WHAT IS REQUIRED:
After reading the entries below, copy word for word the lines from the first through the line containing "Zustimmung [tab] (435, 481)", and stop there.

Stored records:
————
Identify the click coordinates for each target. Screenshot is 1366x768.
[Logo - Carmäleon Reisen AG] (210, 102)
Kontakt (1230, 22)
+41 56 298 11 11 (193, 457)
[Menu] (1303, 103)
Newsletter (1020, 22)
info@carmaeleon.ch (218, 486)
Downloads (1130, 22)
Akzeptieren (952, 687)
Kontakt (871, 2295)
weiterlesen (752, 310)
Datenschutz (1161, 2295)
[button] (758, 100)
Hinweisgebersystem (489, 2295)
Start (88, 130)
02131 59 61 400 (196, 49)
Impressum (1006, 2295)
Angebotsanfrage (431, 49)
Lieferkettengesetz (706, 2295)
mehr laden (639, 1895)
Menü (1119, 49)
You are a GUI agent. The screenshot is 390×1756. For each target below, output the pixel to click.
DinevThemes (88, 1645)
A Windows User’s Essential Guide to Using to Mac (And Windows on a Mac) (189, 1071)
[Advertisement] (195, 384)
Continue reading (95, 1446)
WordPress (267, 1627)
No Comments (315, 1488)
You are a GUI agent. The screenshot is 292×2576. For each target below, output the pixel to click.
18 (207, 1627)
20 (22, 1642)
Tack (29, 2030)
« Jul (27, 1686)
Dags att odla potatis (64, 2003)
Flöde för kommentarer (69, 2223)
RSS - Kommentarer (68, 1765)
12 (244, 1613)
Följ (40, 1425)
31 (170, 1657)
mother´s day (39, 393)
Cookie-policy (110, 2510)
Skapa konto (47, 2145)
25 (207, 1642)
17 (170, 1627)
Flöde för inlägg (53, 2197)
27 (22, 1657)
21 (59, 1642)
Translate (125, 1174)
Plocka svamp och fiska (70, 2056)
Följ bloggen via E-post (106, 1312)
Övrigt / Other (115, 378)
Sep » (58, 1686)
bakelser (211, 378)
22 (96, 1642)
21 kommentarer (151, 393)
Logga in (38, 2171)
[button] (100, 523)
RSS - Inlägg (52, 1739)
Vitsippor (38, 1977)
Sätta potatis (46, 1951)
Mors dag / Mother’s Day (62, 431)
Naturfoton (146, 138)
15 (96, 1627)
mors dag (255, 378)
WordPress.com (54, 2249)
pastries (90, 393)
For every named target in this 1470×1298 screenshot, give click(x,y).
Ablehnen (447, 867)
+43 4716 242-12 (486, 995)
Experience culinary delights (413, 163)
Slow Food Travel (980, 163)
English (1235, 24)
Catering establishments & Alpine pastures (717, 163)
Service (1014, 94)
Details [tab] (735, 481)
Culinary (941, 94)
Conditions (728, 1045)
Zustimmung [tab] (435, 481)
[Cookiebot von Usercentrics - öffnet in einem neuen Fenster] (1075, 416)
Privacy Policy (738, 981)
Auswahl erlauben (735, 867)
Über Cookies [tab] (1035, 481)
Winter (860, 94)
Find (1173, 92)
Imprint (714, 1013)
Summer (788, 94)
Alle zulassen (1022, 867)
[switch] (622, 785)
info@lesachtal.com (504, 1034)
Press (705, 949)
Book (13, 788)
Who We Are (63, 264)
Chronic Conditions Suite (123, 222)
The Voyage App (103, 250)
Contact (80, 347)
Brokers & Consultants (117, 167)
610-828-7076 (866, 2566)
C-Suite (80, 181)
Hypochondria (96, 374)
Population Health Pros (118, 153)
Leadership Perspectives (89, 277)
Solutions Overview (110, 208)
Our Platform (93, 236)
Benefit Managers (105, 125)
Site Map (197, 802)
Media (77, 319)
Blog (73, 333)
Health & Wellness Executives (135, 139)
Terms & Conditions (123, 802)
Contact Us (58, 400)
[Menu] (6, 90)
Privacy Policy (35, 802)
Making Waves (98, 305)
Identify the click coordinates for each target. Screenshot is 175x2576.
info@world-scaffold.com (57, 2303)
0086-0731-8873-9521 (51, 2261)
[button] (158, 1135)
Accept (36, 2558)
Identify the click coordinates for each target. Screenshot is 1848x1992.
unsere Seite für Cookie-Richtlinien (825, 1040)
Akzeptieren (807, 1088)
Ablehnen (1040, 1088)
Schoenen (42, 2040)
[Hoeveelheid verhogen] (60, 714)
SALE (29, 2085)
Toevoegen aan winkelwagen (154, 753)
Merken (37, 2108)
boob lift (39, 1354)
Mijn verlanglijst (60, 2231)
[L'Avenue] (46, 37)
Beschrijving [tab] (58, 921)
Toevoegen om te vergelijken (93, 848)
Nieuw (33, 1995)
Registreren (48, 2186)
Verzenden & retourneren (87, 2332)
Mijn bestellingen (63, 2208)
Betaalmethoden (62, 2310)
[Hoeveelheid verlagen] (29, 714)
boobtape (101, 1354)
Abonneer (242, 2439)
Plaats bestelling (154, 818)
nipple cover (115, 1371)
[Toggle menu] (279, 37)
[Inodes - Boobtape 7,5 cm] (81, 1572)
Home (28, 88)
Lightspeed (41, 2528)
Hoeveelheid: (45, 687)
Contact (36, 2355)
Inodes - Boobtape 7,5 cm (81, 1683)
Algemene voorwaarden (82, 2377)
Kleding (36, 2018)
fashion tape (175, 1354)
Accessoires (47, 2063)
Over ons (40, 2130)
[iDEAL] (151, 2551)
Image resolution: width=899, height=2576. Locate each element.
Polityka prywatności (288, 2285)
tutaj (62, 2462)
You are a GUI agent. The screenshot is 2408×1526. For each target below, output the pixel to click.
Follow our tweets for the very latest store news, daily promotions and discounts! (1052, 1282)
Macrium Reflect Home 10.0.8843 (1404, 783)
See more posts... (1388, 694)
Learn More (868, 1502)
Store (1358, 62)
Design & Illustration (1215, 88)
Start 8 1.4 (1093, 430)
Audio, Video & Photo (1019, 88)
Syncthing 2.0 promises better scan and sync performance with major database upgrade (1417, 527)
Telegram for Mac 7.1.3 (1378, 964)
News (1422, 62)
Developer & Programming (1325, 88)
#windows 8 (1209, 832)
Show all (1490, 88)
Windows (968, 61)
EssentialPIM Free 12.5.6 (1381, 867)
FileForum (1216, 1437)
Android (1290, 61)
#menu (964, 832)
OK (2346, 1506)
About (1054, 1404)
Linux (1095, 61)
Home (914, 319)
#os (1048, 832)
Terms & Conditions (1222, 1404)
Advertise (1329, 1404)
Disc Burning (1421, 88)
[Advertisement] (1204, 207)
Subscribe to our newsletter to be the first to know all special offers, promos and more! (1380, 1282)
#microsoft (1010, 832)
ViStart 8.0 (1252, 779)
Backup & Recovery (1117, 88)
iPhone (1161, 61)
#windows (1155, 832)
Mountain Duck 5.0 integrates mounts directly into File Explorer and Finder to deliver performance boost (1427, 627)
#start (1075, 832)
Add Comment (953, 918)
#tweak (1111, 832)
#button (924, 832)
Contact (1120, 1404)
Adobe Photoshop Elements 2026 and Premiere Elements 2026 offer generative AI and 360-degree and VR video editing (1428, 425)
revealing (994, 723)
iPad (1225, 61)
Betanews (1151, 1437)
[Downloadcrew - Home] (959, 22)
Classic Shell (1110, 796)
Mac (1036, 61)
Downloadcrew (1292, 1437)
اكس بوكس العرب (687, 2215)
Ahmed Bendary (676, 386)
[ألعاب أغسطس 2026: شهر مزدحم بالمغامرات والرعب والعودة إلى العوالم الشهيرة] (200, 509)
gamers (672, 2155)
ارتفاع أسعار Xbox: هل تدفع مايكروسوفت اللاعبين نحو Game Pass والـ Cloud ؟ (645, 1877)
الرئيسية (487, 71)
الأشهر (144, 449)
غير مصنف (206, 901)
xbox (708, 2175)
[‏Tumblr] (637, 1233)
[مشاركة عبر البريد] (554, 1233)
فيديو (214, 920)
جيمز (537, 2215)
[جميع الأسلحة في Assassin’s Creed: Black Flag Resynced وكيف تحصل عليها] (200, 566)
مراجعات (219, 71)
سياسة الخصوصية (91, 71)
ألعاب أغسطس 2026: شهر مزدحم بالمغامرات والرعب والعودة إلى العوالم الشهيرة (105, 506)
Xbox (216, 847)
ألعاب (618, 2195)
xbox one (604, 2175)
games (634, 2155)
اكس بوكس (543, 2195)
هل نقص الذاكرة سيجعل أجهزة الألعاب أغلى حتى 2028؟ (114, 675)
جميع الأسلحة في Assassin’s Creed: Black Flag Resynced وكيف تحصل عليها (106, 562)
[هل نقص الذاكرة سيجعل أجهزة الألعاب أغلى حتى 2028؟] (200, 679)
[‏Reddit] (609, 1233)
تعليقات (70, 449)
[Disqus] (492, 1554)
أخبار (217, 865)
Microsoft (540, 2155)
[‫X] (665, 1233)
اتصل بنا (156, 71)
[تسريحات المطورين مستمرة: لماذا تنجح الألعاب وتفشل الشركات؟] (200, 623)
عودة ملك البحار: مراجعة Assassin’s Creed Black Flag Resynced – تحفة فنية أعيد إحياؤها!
————
RESULT FOR THIS EXERCISE:
Identify the click coordinates for each target. Screenshot is 1366x768.
[Logo - Carmäleon Reisen AG] (210, 102)
Kontakt (1230, 22)
+41 56 298 11 11 (193, 457)
[Menu] (1303, 103)
Newsletter (1020, 22)
info@carmaeleon.ch (218, 486)
Downloads (1130, 22)
Akzeptieren (952, 687)
Kontakt (871, 2295)
weiterlesen (752, 310)
Datenschutz (1161, 2295)
[button] (758, 100)
Hinweisgebersystem (489, 2295)
Start (88, 130)
02131 59 61 400 (196, 49)
Impressum (1006, 2295)
Angebotsanfrage (431, 49)
Lieferkettengesetz (706, 2295)
mehr laden (639, 1895)
Menü (1119, 49)
You are a GUI agent. The screenshot is 390×1756. For each target below, output the pixel to click.
DinevThemes (88, 1645)
A Windows User’s Essential Guide to Using to Mac (And Windows on a Mac) (189, 1071)
[Advertisement] (195, 384)
Continue reading (95, 1446)
WordPress (267, 1627)
No Comments (315, 1488)
You are a GUI agent. The screenshot is 292×2576. For each target below, output the pixel to click.
18 (207, 1627)
20 (22, 1642)
Tack (29, 2030)
« Jul (27, 1686)
Dags att odla potatis (64, 2003)
Flöde för kommentarer (69, 2223)
RSS - Kommentarer (68, 1765)
12 (244, 1613)
Följ (40, 1425)
31 (170, 1657)
mother´s day (39, 393)
Cookie-policy (110, 2510)
Skapa konto (47, 2145)
25 (207, 1642)
17 (170, 1627)
Flöde för inlägg (53, 2197)
27 (22, 1657)
21 (59, 1642)
Translate (125, 1174)
Plocka svamp och fiska (70, 2056)
Följ bloggen via E-post (106, 1312)
Övrigt / Other (115, 378)
Sep » (58, 1686)
bakelser (211, 378)
22 (96, 1642)
21 kommentarer (151, 393)
Logga in (38, 2171)
[button] (100, 523)
RSS - Inlägg (52, 1739)
Vitsippor (38, 1977)
Sätta potatis (46, 1951)
Mors dag / Mother’s Day (62, 431)
Naturfoton (146, 138)
15 (96, 1627)
mors dag (255, 378)
WordPress.com (54, 2249)
pastries (90, 393)
For every named target in this 1470×1298 screenshot, give click(x,y).
Ablehnen (447, 867)
+43 4716 242-12 (486, 995)
Experience culinary delights (413, 163)
Slow Food Travel (980, 163)
English (1235, 24)
Catering establishments & Alpine pastures (717, 163)
Service (1014, 94)
Details [tab] (735, 481)
Culinary (941, 94)
Conditions (728, 1045)
Zustimmung [tab] (435, 481)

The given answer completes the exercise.